No chance to relax, to complete the men’s wardrobe we need breeches!
Again, this blog post is just an addition to complete the instructions for my sewing pattern with more pictures.
(1) Let´s start with cutting the fabric! Don´t be afraid of the weird looking pattern with no inseam and the legs pointing outward. If wanted add the inseam, the line is marked on the pattern, but don´t try to straighten the legs, they give the width needed for a comfortable fit. Compared to Georgian breeches, the volume at the buttocks is significantly reduced, but still more than most of us are used to from modern pants. The pattern is based on an extant sewing pattern from 1796.

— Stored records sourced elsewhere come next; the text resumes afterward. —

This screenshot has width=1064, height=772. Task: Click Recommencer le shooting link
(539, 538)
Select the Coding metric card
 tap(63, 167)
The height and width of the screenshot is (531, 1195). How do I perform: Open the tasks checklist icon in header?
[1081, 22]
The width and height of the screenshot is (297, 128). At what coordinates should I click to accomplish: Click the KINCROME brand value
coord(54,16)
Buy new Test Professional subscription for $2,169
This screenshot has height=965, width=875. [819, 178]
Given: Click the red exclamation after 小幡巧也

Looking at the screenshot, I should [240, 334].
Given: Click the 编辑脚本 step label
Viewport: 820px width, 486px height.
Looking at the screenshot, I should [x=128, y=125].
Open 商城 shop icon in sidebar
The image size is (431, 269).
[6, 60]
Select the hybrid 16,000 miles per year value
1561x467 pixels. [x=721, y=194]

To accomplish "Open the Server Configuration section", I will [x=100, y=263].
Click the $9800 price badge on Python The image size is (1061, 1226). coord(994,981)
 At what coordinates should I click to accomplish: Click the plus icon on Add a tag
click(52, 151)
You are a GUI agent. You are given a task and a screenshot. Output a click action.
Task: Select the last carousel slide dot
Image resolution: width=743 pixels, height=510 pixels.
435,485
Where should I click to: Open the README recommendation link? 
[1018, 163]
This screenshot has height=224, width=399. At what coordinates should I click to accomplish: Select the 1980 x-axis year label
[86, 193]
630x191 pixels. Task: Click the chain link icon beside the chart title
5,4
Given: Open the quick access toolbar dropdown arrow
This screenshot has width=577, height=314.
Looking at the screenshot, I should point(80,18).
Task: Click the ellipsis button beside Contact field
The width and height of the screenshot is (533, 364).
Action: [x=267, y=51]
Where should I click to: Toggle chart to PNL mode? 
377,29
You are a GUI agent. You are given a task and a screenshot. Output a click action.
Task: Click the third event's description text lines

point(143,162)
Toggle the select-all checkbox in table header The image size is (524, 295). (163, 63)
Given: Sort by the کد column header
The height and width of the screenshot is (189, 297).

(2) The placket and underfall – the longest and most compliceted step in sewing the breeches:
After thread tracing my lines, I decided to make mithered corners at the point of the placket, in hindsight it would have been better to notch the seam allowances as described in the instructions to reduce bulk at the point. The breeches are made of an absoluteley non fraying wool flanel.
It´s better to prepare and line the underfall before cutting open the vent, to avoid strain at the cut corners.
Time to slash open the vent and notch the seam allowances to reduce bulk (if not done before).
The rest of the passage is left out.